TEXTO DADO
######
El día 24 de febrero de 2022 se inició la invasión rusa a gran escala de Ucrania. Una vez más en la historia una pugna de poder entre imperios se pagará con la sangre de los proletarios y pueblos. En este momento, como bien sabemos, el proletariado revolucionario sigue careciendo de capacidad de intervención en el escenario de la gran lucha de clases, y no digamos ya en la manifestación geopolítica de este escenario. Sin embargo, para alcanzar algún día esta agencia es fundamental comprender la situación y mantener una postura clara frente a todos los interesados en distorsionarla. En futuros análisis profundizaremos en el contexto y en la maraña de factores que han llevado a esta situación, pero valga este posicionamiento para señalar una serie de puntos fundamentales.
Empezando por lo ya indicado: presenciamos fundamentalmente una pugna inter-imperialista donde los pueblos sólo tienen protagonismo como proveedores de carne de cañón y padecimiento, siendo Ucrania un mero peón de una partida más amplia. Nada de lo que sucede hoy puede desligarse de lo acontecido en 2014 en torno a la plaza del Maidán de Kyiv. Nada de esta historia puede entenderse sin referencias a personajes siniestros como Victoria Nuland o a acontecimientos no menos siniestros como los, todavía no esclarecidos (aunque claros en sus beneficiarios), tiroteos de febrero de 2014 en dicha plaza. Estos oscuros eventos rompieron el acuerdo de compromiso al que se acababa de llegar entre las diferentes facciones de la burguesía ucraniana para encauzar la crisis política y llevaron a la toma armada del poder y a la expulsión del campo de juego político de cualquier facción de esta burguesía no alineada con una política exterior e interior anti-rusa. Ello significó romper el statu quo, tanto interno (campo de juego, todo lo corrupto que se quiera, ora para las facciones rusófilas, ora para las pro-occidentales) como externo (correlativamente a ello, estatuto neutral del país respecto a las grandes potencias), que había regido Ucrania desde 1991. La ruptura de este orden, que había durado por toda una generación, no puede explicarse sin el respaldo político y financiero del bloque imperialista euro-atlántico. De esta ruptura inicial del statu quo y de las reglas de juego sobre el que se sostenía (es decir, del cambio de régimen en Ucrania) proviene en lo inmediato la sucesión de acontecimientos que nos han llevado al momento actual.
######
LO QUE SE PIDE A
¿Qué día empezó la invasión rusa a gran escala de Ucrania, según el texto sobre la invasión de Ucrania?
LO QUE SE PIDE B
Sigue escribiendo el texto sobre la invasión de Ucrania a partir de su última frase.

DATOS DADOS
######
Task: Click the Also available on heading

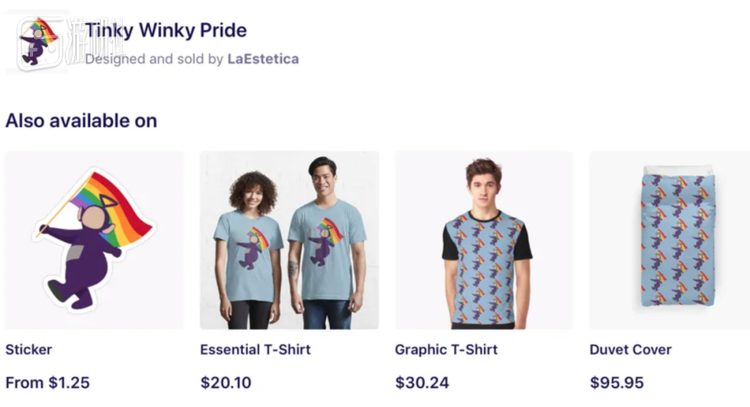Action: click(81, 121)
######
RESPUESTA A
El 24 de febrero de 2022.

RESPUESTA B
Desde el punto de vista de la geopolítica imperialista de gran potencia hay un claro beneficiario de esta situación: el imperialismo atlantista con capital en Washington. El Pivot to Asia estadounidense para enfrentar el ascenso de China podrá hacerse con una Unión Europea (UE) disciplinada por una nueva guerra fría contra Rusia. El eje de la política exterior de la Unión Europea pasará a estar más en Varsovia que en París. Precisamente, si algo pone de relieve esta crisis y esta guerra es (una vez más) lo quimérico de la idea de una UE como potencia imperialista autónoma respecto a Washington. La posibilidad de que la UE, sin grandes activos estratégicos implicados en el Asia-Pacífico, pudiera plantearse el escenario de creciente rivalidad sino-estadounidense como una oportunidad para avanzar en su propia autonomía imperialista queda zanjada antes siquiera de plantearse seriamente. Las relaciones entre la UE y Rusia pasarán a contarse en términos estratégico-militares, con una nueva carrera de armamentos que ya se anuncia y justifica estos días. No por casualidad, se trata de los términos que mejor garantizan la influencia de la todavía única superpotencia militar con proyección global: Estados Unidos. La OTAN, hace no tanto en muerte cerebral según Macron, alza rejuvenecida su vuelo sobre el continente europeo. Es el resultado necesario, la calculada profecía autocumplida, de tres décadas de ininterrumpido avance atlantista hacia el este, rompiendo todos los compromisos, desoyendo todas las quejas y advertencias rusas y amenazando con absorber las áreas que el imperialismo ruso considera geopolíticamente existenciales para su estatus como gran potencia.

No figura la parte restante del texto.